Manifestation of prostitution has been a crime in Phoenix since at least 1975, according to city council records, and was expanded in the 1990s. There are similar “intent” laws across the country that give police wide discretion to target sex workers. One common crime is “loitering for the purpose of prostitution,” a law that multiple states have on the books.

Anne Gray Fischer, an assistant professor of history at the University of Texas-Dallas, has studied the laws and said they are vague on purpose.

Those laws are “designed to be very broad, so that police can maximize their intervention and power to remove people from the streets for how they look," she explained.

In some places, such as New York, the laws were passed so that police could more quickly raid an area with prostitution activity.

Elsewhere in the country, there have been efforts to repeal such laws. In 2021, New York repealed its loitering law following a successful campaign by activists that highlighted how police used the ordinance to harass trans people. In 2022, California repealed a similar law. In Florida in 2013, a court struck down a city’s “loitering with intent to commit prostitution” law, finding it unconstitutional.
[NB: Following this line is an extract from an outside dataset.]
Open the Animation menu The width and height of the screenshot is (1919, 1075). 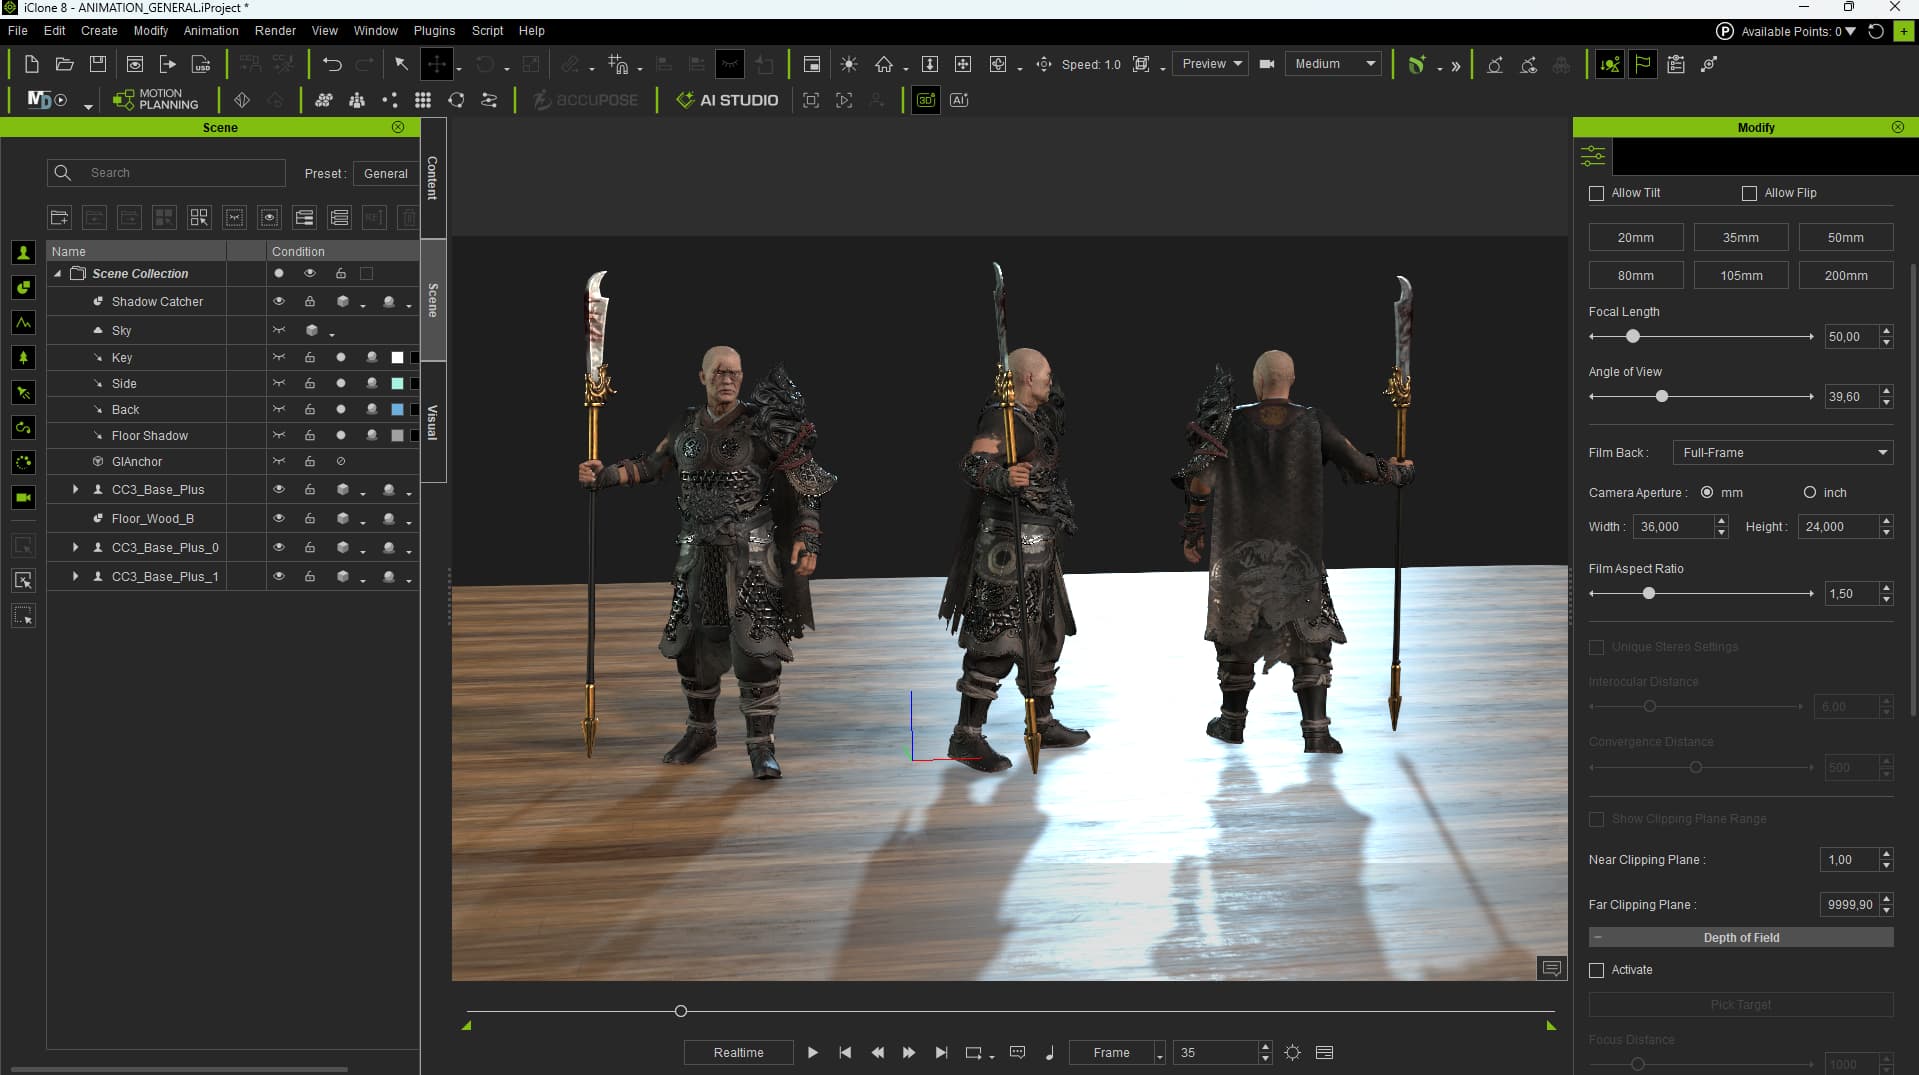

In Phoenix, though, citations for manifestation of the intent to commit prostitution are continuing to be issued, with little public scrutiny.

In January, after Navidad sentenced the young woman to 30 days in jail, the municipal court judge paused and asked about her next steps. “What are you going to do when you get out of jail?” he asked.

“Go to school or something. I want to do cosmetology school,” she answered.

“Do you have a plan on how you might be able to afford that? Or where you’re going to live?” the judge asked her.

After a moment, a note of irony in her voice, she said, “Nope. We’re going to have to go day by day and figure it out.”